The answer, Leong suggests, is noise: in a culture that’s seemingly oriented around spending money, and in an economy that literally relies on people doing so to propel itself forward, we’re constantly, ceaselessly, being told to buy. So how do we cut through the noise and start discovering — and actually doing — the things that will bring us meaningful and enduring joy? Develop new approaches to your money, says Leong. Look at what you consider benchmarks of “success” — owning a home, for instance, or having a full-time, stable job — and adjust them so that they are more in line with what you’re realistically capable of achieving, and what the current market is like. Reframe your financial struggles (“I’m too broke-ass to buy this”) as deliberate choices (“I’m kicking my debt’s ass”). Remember the psychological commonplace that “scarcity boosts appreciation” and practice more delayed gratification. Consider the things that are statistically proven to propel happiness — security, strong social bonds — and configure your spending so that it both fosters and shelters them.

In a culture that’s seemingly oriented around spending money, and in an economy that literally relies on people doing so to propel itself forward, we’re constantly, ceaselessly, being told to buy

The back-to-basics approach of Leong’s book is not especially new in the personal finance space. Last January, Cait Flanders published her phenomenally popular book The Year of Less — a memoir on the first 12 months of Flanders’ two-year shopping ban that saw her cutting down on spending as well as purging what she estimated as 70% of her belongings, Marie Kondo-style. The book would go on to become a Wall Street Journal bestseller, in addition to one of the 10 most-borrowed library books in Canada and Australia. Renouncing materialism and identifying less tangible sources of joy have now ironically become a profitable market (Kondo herself debuted a Netflix show, billed as a “makeover series,” earlier this month) — an indication, no doubt, of a broader cultural reaction to the growing ubiquity of people and advertisers constantly trying to sell us things, especially on social media. Happy Go Money fits neatly into this trend, offering lucid and actionable advice on how to be more mindful of our spending, and more honest about what we value.

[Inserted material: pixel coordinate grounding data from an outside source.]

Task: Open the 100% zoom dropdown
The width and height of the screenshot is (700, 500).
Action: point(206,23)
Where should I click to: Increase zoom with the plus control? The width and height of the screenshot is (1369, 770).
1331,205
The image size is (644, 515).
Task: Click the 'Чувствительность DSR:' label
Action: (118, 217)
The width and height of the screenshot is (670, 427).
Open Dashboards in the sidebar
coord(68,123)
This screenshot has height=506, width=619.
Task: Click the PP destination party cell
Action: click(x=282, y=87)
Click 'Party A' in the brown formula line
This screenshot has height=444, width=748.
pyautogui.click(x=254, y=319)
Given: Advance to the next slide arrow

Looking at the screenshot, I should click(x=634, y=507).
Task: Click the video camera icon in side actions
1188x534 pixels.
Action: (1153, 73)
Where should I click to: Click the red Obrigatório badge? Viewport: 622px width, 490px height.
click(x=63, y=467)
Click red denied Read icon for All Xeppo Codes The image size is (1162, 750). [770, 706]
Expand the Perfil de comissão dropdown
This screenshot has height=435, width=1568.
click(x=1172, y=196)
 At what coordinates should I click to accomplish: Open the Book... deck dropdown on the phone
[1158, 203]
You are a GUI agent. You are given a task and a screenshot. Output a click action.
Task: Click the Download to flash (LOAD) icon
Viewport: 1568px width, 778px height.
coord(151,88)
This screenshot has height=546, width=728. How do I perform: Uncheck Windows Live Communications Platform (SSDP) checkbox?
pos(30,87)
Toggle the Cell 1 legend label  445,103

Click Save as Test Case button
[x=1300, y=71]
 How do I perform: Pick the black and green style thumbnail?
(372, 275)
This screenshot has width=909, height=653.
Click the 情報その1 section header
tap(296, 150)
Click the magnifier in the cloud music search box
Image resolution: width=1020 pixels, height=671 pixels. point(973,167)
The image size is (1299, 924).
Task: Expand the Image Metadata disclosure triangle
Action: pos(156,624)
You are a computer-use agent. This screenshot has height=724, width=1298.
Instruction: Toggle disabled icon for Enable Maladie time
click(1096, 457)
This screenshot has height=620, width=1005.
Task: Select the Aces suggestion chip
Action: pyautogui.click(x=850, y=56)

If the concept isn’t exactly unique, what sets Happy Go Money apart is the voice: the book is so, so fun to read. Even independent of her career as a “money expert,” Leong is conspicuously and tirelessly accomplished: a former full-time reporter at the Toronto Star and the National Post, she is also a salsa dancer and choreographer, the author of a best-selling teen vampire novel series, a mother, and a non-profit volunteer. That incandescent energy burns through Happy Go Money, with a wit that never flags. Throughout the book, Leong refers to her husband, who loves to shop online, as MOFO (“More orders from online?”). She writes that before Valentine’s day, she reminds her husband not to waste his money buying her chocolates because “I already deal with a baby filled with brown treats.” In a section on how our families influence our spending habits, Leong recalls an argument between her parents about the kind of toilet paper that they each wanted to buy and “what my dad’s butt deserved.” When her friend starts talking about insurance, Leong’s “eyes cross as I achieve boregasm.” The overall effect is like your best, funniest friend giving you no-bullshit, whip-smart advice, and, given Leong’s background and expertise, there’s little doubt that that advice is sound. If you want to learn how to be happy, reading this book would be a good place to start.